Enfin, la plateformisation du travail organise une concurrence déloyale généralisée des travailleurs entre eux pénalisant au premier chef les professions réglementées et les artisans. Parce qu’elles ne respectent pas les règles auxquelles ces professions sont tenues de se plier, notamment en termes de réglementations sectorielles, de qualifications, ou de régime fiscal, les plateformes contribuent à niveler par le bas les prix des marchés dans lesquels elles s’inscrivent.

Pour toutes ces raisons, l’Union européenne s’est saisie de cette question en proposant une réponse communautaire en faveur de l’approfondissement de l’Europe sociale en améliorant les droits des travailleurs.

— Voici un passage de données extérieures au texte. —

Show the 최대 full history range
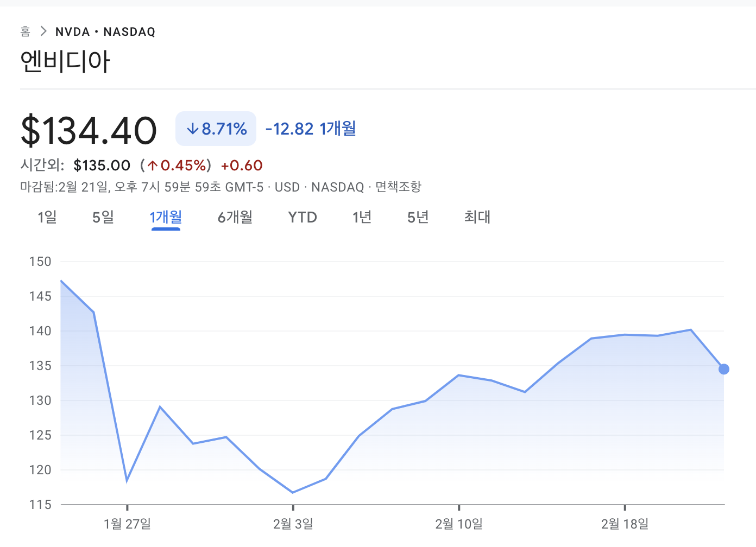 (x=477, y=217)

Dans sa proposition de directive pour l’amélioration des conditions de travail des travailleurs via une plateforme, le commissaire européen à l’emploi, aux affaires sociales et à l’insertion, M. Nicolas Schmit, s’est ainsi largement inspiré de la résolution européenne portée par Mme Sylvie Brunet (Renew/MODEM). Adoptée par le Parlement européen le 16 septembre 2021, cette résolution « souligne que les cas de classification erronée surviennent le plus souvent s’agissant de plateformes de travail numériques qui organisent fortement, directement ou au moyen d’un algorithme, les conditions et la rémunération du travail”, et invite la Commission à introduire “une présomption réfragable d’une relation de travail dans le cas des travailleurs de plateformes {…} conjuguée à un renversement de la charge de la preuve » ([2]).

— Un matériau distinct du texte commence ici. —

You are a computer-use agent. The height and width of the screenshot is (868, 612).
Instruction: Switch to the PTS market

La Commission européenne a ainsi proposé une directive allant en ce sens dont la plus récente version résulte de l’accord trouvé en réunion de trilogue entre le Parlement européen, le Conseil de l’Union européenne et la Commission européenne, le 13 décembre 2023. Celui‑ci n’aurait pas été possible sans les concessions faites par le Parlement européen qui, lors de son vote en session plénière du 2 février 2023, s’est positionné en faveur d’une directive d’application de la présomption de salariat sans critères. Le vote en faveur de cette position a trouvé une majorité relativement large (376 voix pour et 212 contre) en réunissant les voix de la gauche et des écologistes (La Gauche, Socialistes & Démocrates, Les Verts/ALE), mais aussi celles du groupe Renew Europe auquel appartiennent les eurodéputés de la majorité présidentielle et d’une partie significative du Parti Populaire Européen auquel appartiennent les eurodéputés Les Républicains. Dans sa lettre du 19 janvier 2024 à la présidence belge de lUnion européenne, la Confédération européenne des syndicats - qui représente 45 millions de travailleurs dans 39 pays - estime que cet accord de trilogue est « la meilleure base de travail possible pour améliorer les conditions des travailleurs des plateformes dans tous les secteurs » ([3]). Désormais, si un travailleur satisfait à deux indicateurs de subordination sur cinq, ce dernier sera présumé salarié, et il reviendra à la plateforme d’apporter la preuve qu’elle n’est pas son employeur. Cette directive permet ainsi de protéger les travailleurs de plateforme qui sont de faux‑indépendants, tout en permettant aux véritables plateformes de mise en relation de continuer à opérer avec des indépendants. Surtout, les inspections du travail des États membres devront, en cas de requalification d’un travailleur via une plateforme en salarié, examiner obligatoirement la situation de l’ensemble de ses collègues travaillant pour la même plateforme afin de vérifier s’ils ne devraient pas être eux aussi reclassés. L’accord prévoit enfin une plus grande transparence des algorithmes utilisés.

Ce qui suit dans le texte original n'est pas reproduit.